Recht am eigenen Bild – Bundesverfassungsgericht zieht Trennlinie

Das Bundesverfassungsgericht hat in drei Verfahren (1 BvR 2897/14, 1 BvR 790/15 und 1 BvR 967/15) im Zusammenhang mit dem Recht am eigenen Bild noch einmal klar herausgearbeitet, unter welchen Voraussetzungen ein bekannter ehemaliger Wettermoderator es ertragen muss, in einer Zeitschrift abgebildet zu werden.

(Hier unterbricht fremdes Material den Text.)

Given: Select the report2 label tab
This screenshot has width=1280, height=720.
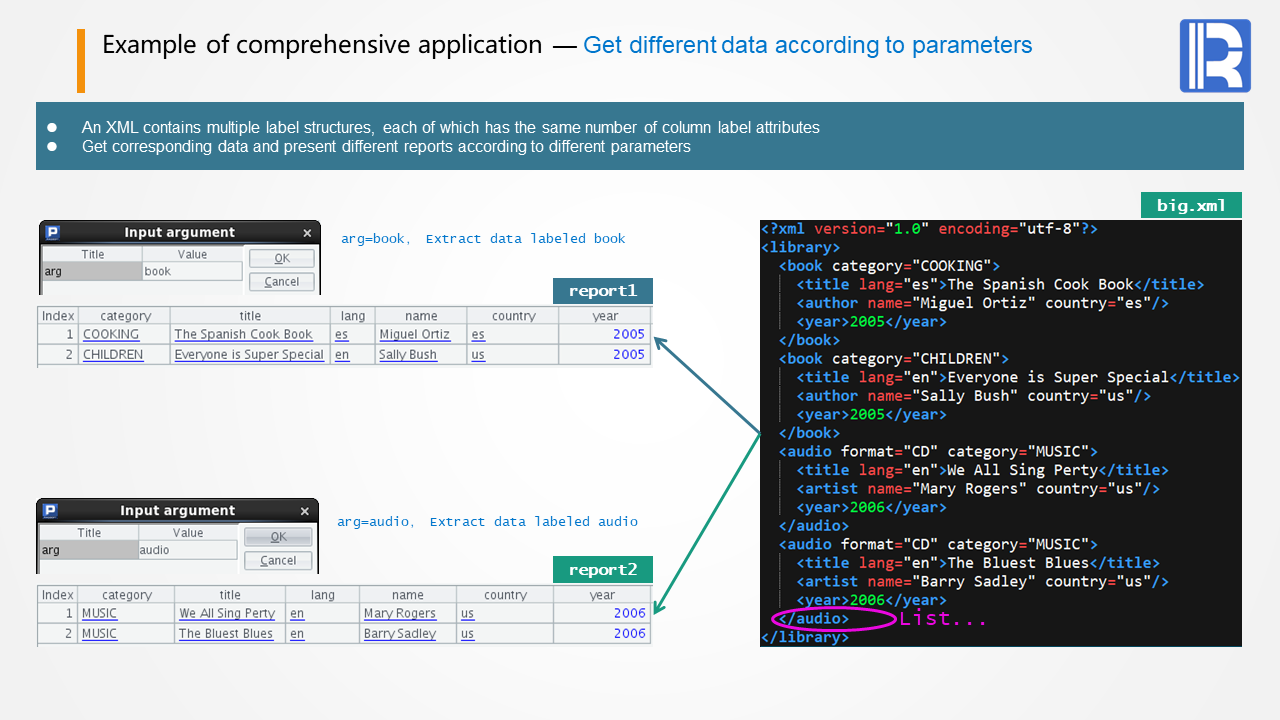Looking at the screenshot, I should click(603, 570).
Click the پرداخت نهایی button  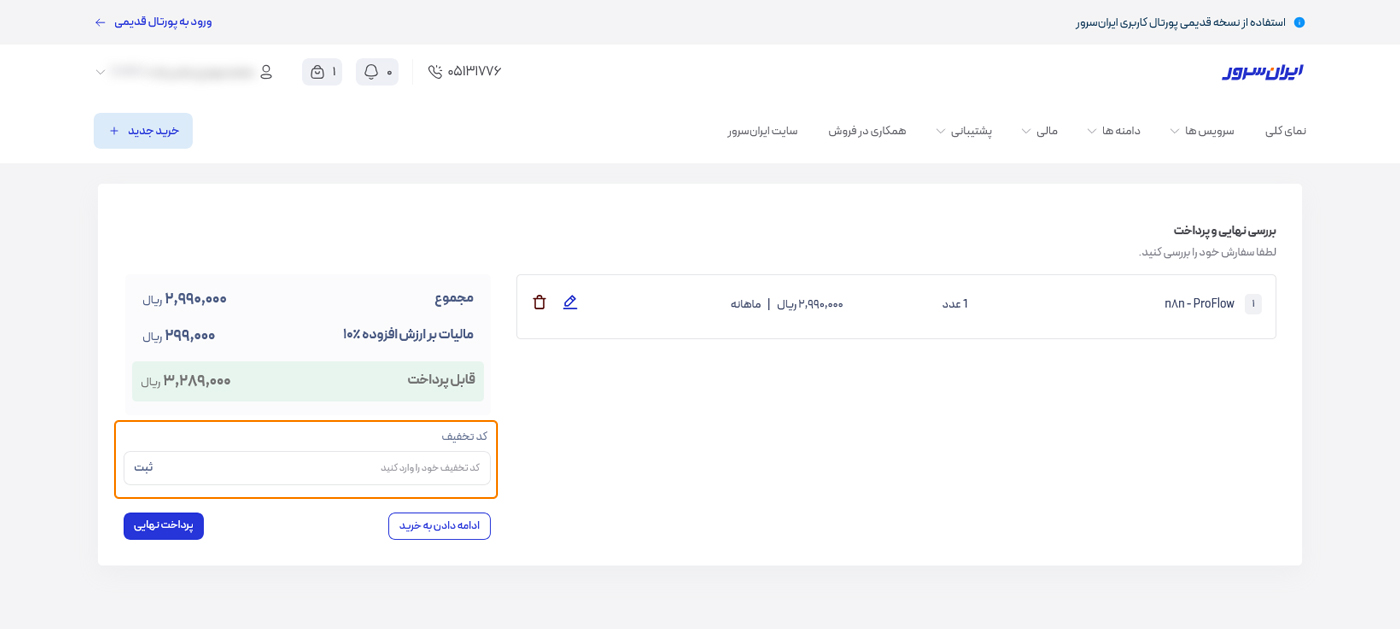[x=164, y=526]
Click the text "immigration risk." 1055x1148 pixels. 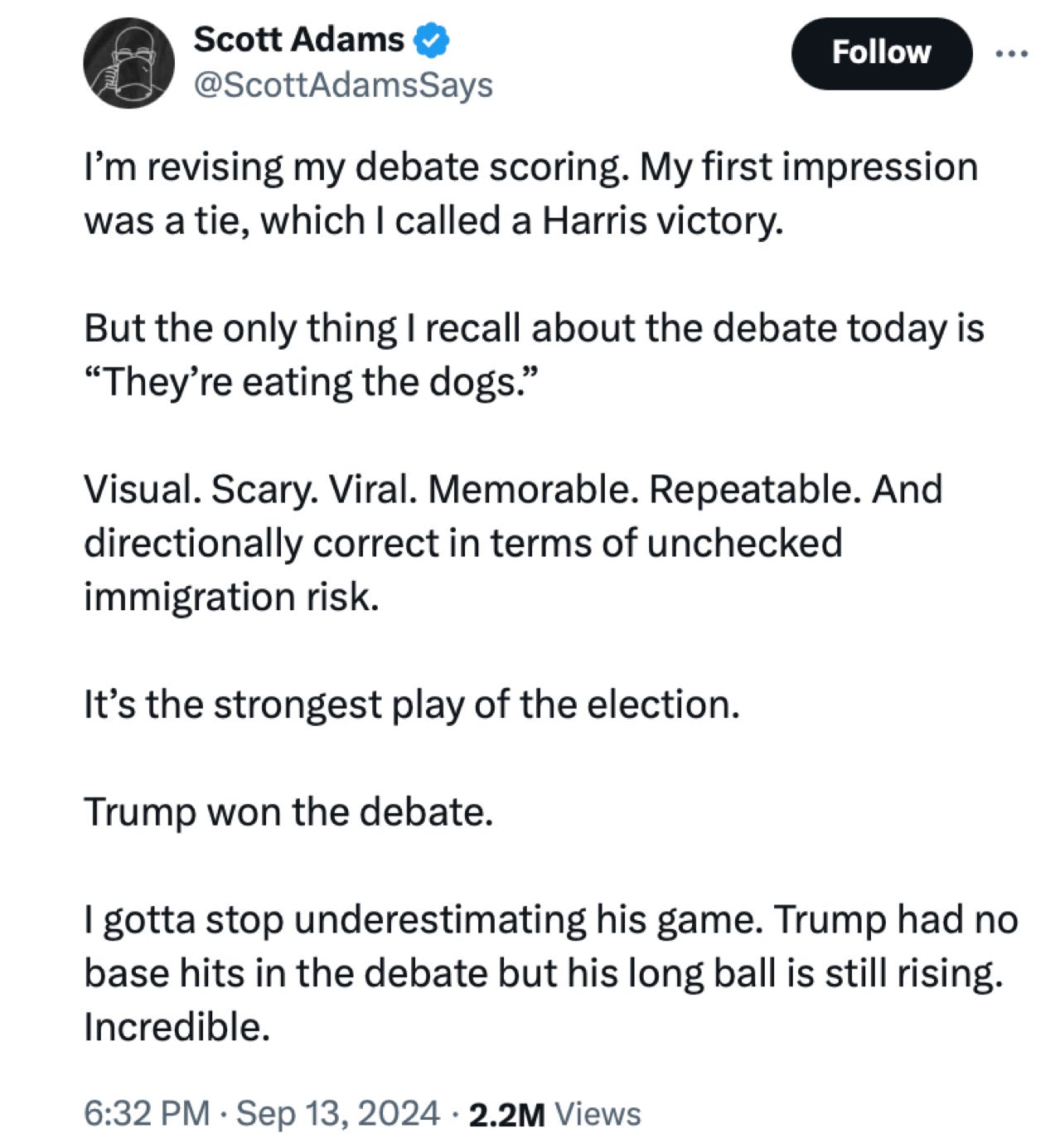pyautogui.click(x=231, y=597)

Die Fotos zeigten den Moderator in Begleitung mit seiner Rechtsanwältin, einmal auf dem Gehweg vor der Kanzlei und zweimal im Innenhof der Kanzlei. Das Landgericht Köln und das Oberlandesgericht Köln hatten die Veröffentlichung aller drei Fotos untersagt. Das Bundesverfassungsgericht hat hingegen nunmehr das Gehweg-Foto zugelassen.

In der Presseinformation des Bundesverfassungsgerichts Nr. 17/2017 vom 15.03.2017 heißt es diesbezüglich wie folgt:

 „a) Im Zentrum der grundrechtlichen Gewährleistung der Pressefreiheit steht das Recht, Art und Ausrichtung sowie Inhalt und Form des Publikationsorgans frei zu bestimmen. Die Vorschriften über die Veröffentlichung fotografischer Abbildungen von Personen enthalten ein abgestuftes Schutzkonzept, das sowohl dem Schutzbedürfnis der abgebildeten Person wie den von den Medien wahrgenommenen Informationsinteressen der Allgemeinheit Rechnung trägt. Für die Gewichtung der Belange des Persönlichkeitsschutzes wird neben den Umständen der Gewinnung der Abbildung auch bedeutsam, in welcher Situation der Betroffene erfasst und wie er dargestellt wird.“

 Ferner führt das Gericht aus, dass der Kläger nicht die berechtigte Erwartung haben darf, nicht in den Medien abgebildet zu werden, etwa weil er in Begleitung seiner Verteidigerin abgebildet wurde. Auch hat er sich nicht in einer durch räumliche Privatheit geprägten Situation befunden, sondern in einem öffentlichen Bereich, in dem er aufgrund der Gesamtumstände damit rechnen musste, dass er dort wahrgenommen wird.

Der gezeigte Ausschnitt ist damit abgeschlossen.